### Actions to take
A - According to the ACE-GCN text, by about what factor does the method cut the number of required calculations?
B - List every person named in the ACE-GCN text.
C - Reproduce a passage of the ACE-GCN text word for word: begin at the words "Jeffrey Greeley and" and stop after "electrolyte fuel cells.".

This method, which uses a combination of quantum mechanical calculations, data science, and machine learning, is called the Adsorbate Chemical-Environment-based Graph Convolution Neural Network (ACE-GCN) and was recently described in the journal Nature Communications.  The ACE-GCN approach addresses a fundamental challenge that arises in performing quantum simulations of heterogeneous catalysts: molecules that bind and react on the surfaces of these catalysts may be arranged in many thousands of possible configurations, and it is often necessary to calculate the properties of each of these molecular arrangements to determine which controls the catalyst’s behavior.  The extreme expense of these calculations, however, often exceeds the availability of computational resources in academic and industrial research groups.  ACE-GCN provides an efficient strategy to accelerate these studies, reducing the number of required calculations by a factor of approximately ten, and thus opening new opportunities to screen and design heterogeneous catalysts using accurate simulation methods.

ACE-GCN works by creating mathematical structures known as graphs from molecular geometries.  Each such graph is then associated with a particular energy that is calculated from quantum mechanics.  Next, using a technique known as a neural network, the relationship between the graphs and the energies can be determined (see figure).  This relationship can then be applied to many molecular geometries to rapidly estimate their properties. 

Jeffrey Greeley and his team have demonstrated how ACE-GCN can be applied to study multiple chemical reactions related to electrochemistry and energy science.  In one such reaction, they show how the method can be used to analyze electrocatalytic techniques for removing nitrogen contaminants from agricultural runoff streams, and in a second example, they explore how ACE-GCN can be used to accelerate the computational study of electrocatalysts for low temperature polymer electrolyte fuel cells. 

The work was funded and supported by United States Department of Energy through the Office of Science, Office of Basic Energy Sciences (BES), Chemical, Biological, and Geosciences Division, Data Science Initiative, grant DE-SC0020381.  Following completion of the work, Pushkar Ghanekar began a position as a research scientist for Eli Lilly and Company, and Siddharth Deshpande started post-doctoral research at the University of Delaware.

### Input data
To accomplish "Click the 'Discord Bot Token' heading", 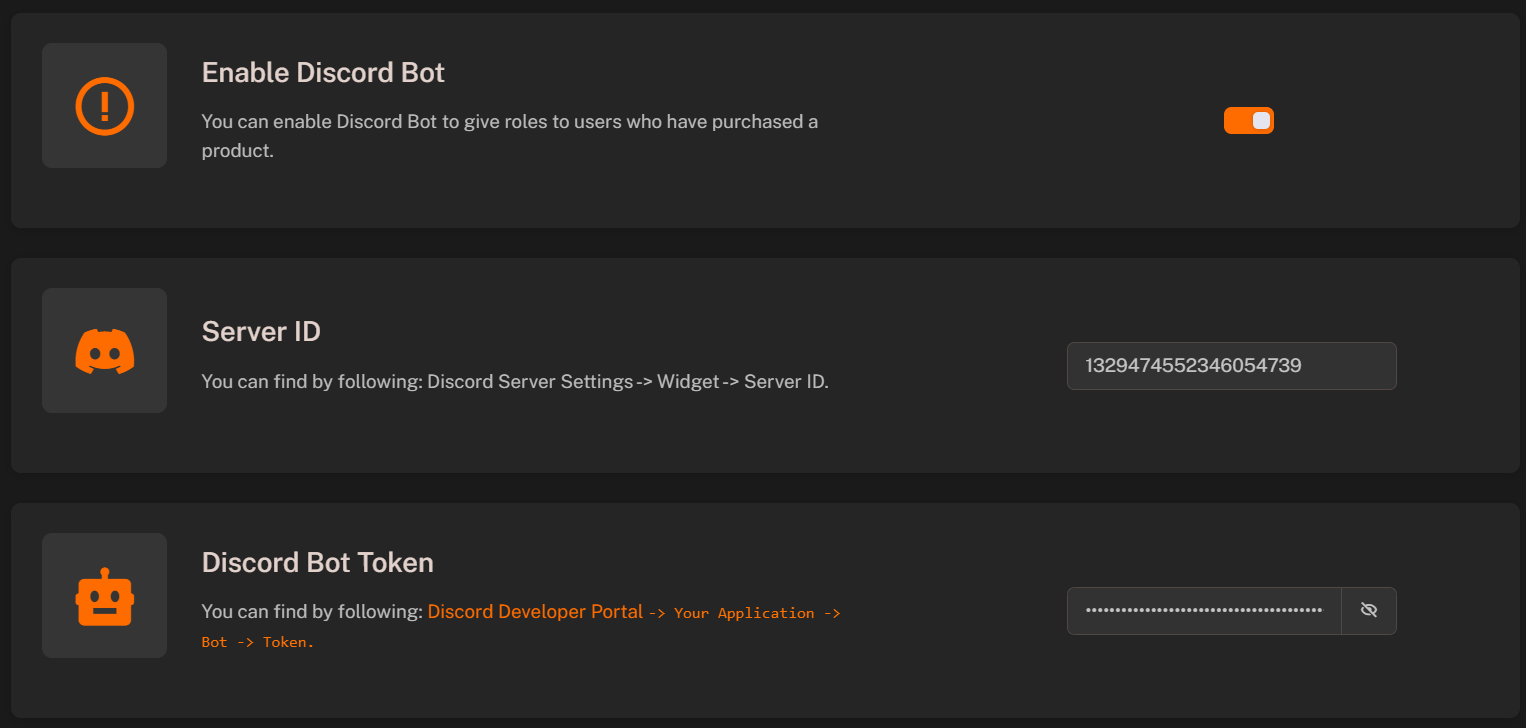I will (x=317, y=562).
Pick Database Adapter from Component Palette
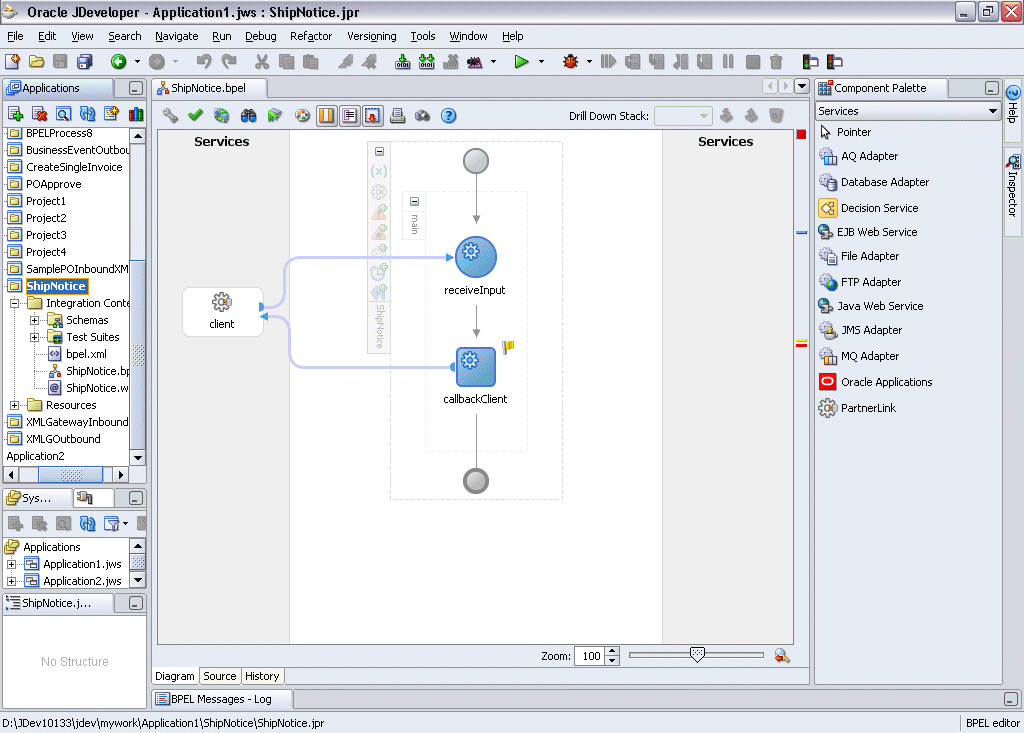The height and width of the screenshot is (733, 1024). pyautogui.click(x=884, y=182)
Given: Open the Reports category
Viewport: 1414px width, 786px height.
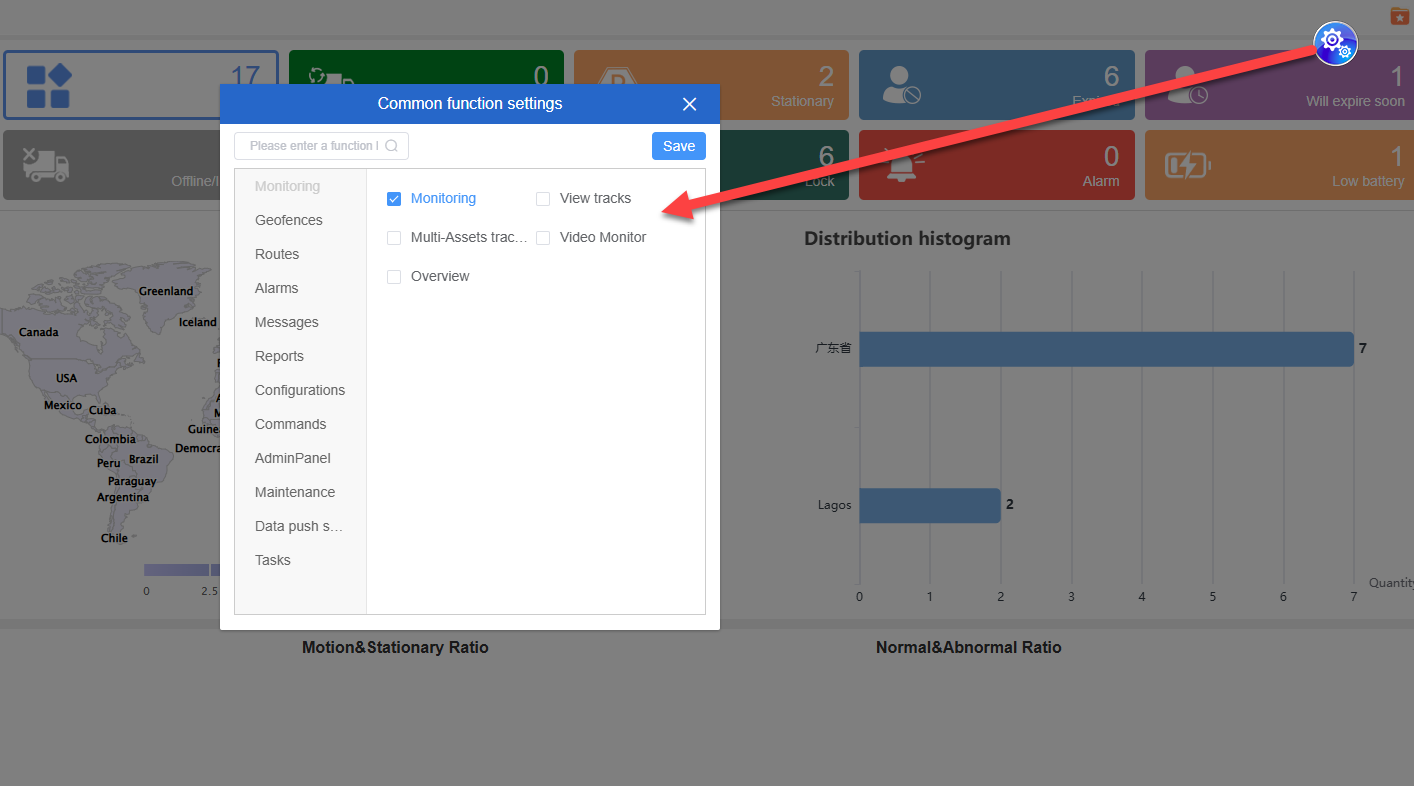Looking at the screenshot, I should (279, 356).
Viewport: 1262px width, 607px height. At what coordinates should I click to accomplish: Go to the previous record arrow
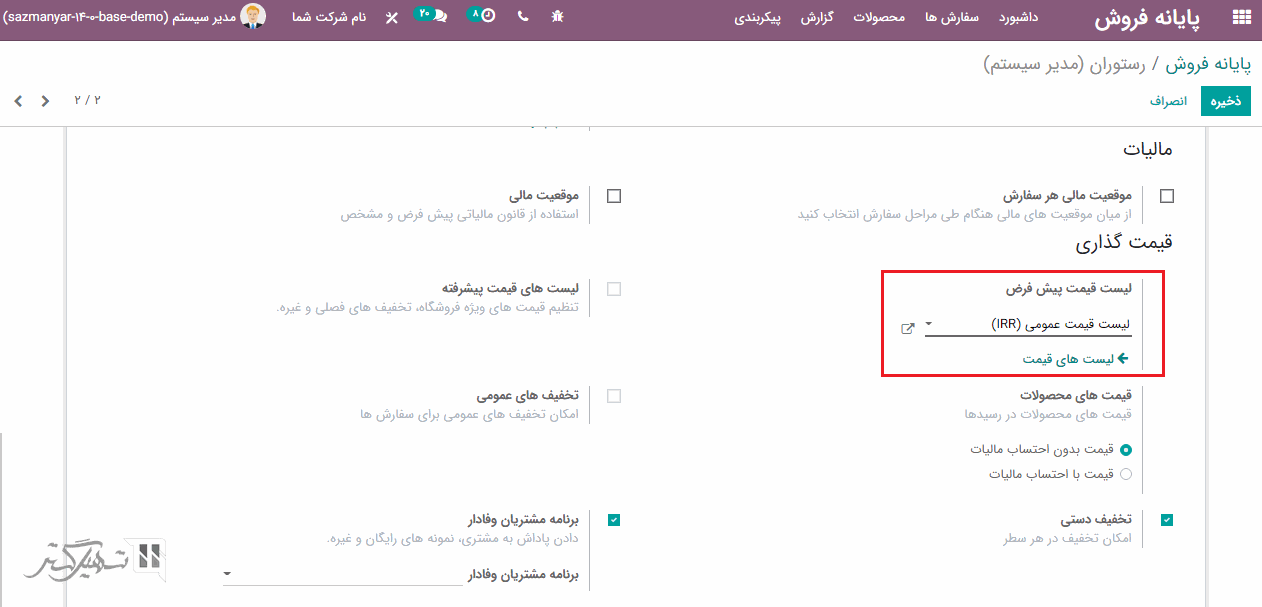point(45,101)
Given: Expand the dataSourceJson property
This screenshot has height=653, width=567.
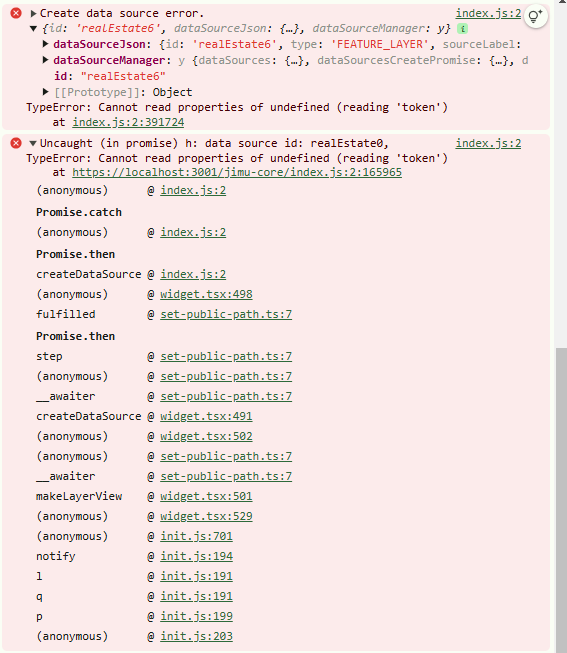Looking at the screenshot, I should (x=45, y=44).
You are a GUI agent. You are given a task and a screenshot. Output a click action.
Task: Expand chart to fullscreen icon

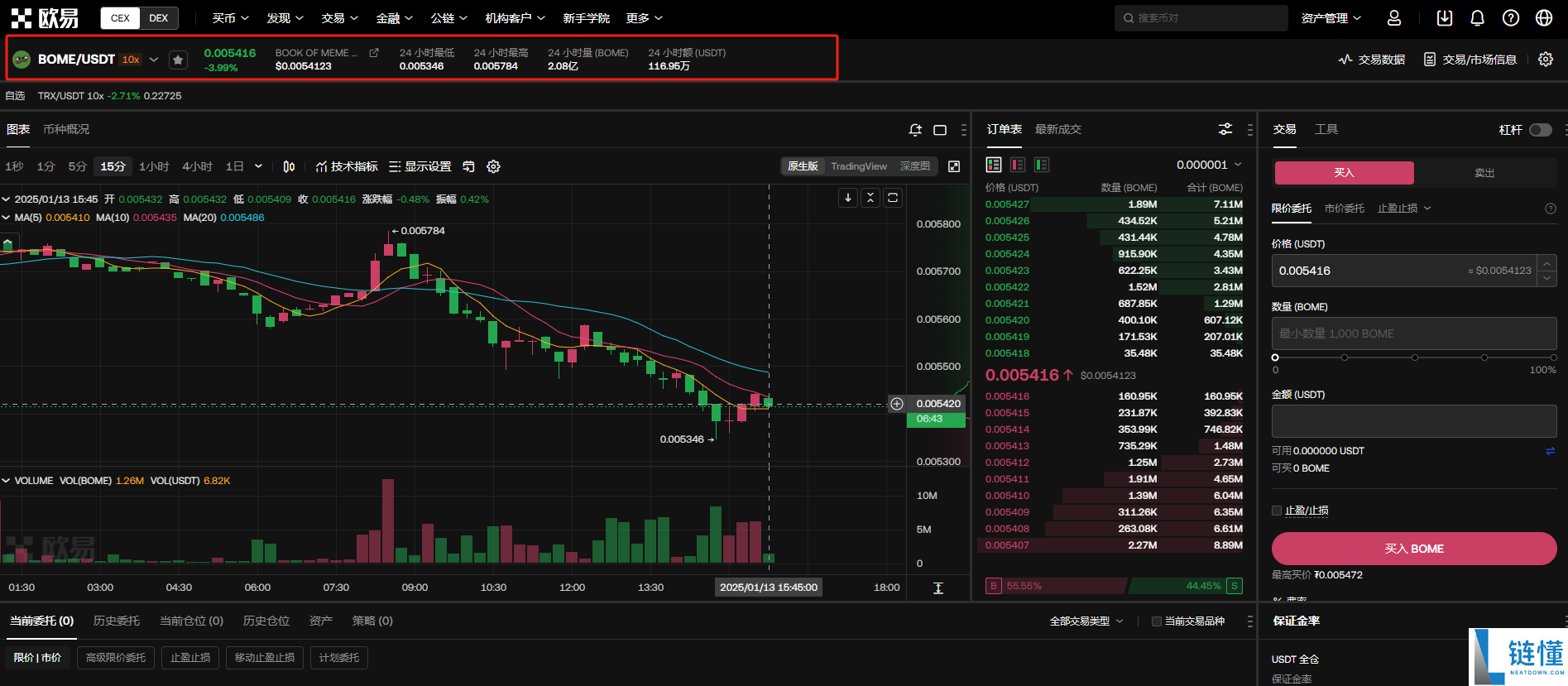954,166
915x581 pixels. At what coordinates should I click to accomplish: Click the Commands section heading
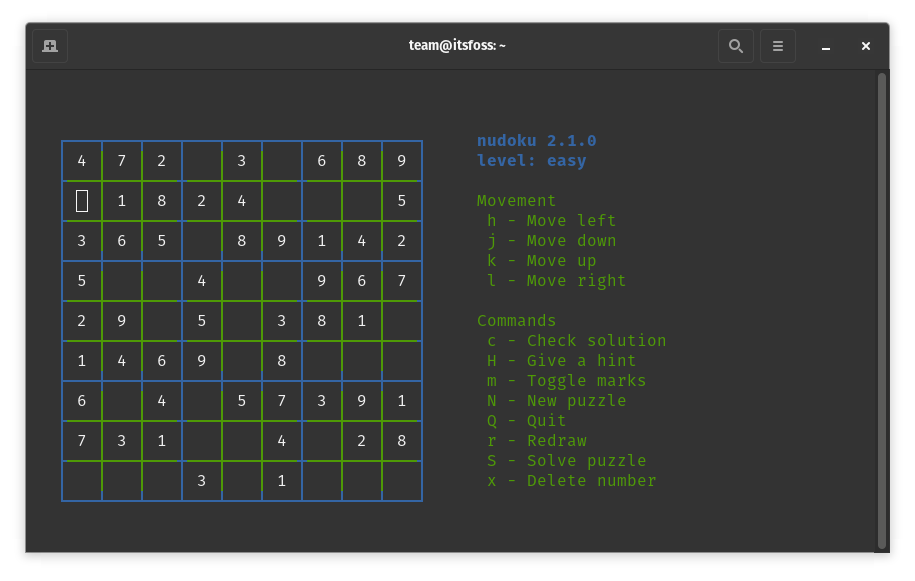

### Answers for each item
A - By a factor of approximately ten.

B - Jeffrey Greeley, Pushkar Ghanekar, Siddharth Deshpande

C -
Jeffrey Greeley and his team have demonstrated how ACE-GCN can be applied to study multiple chemical reactions related to electrochemistry and energy science.  In one such reaction, they show how the method can be used to analyze electrocatalytic techniques for removing nitrogen contaminants from agricultural runoff streams, and in a second example, they explore how ACE-GCN can be used to accelerate the computational study of electrocatalysts for low temperature polymer electrolyte fuel cells.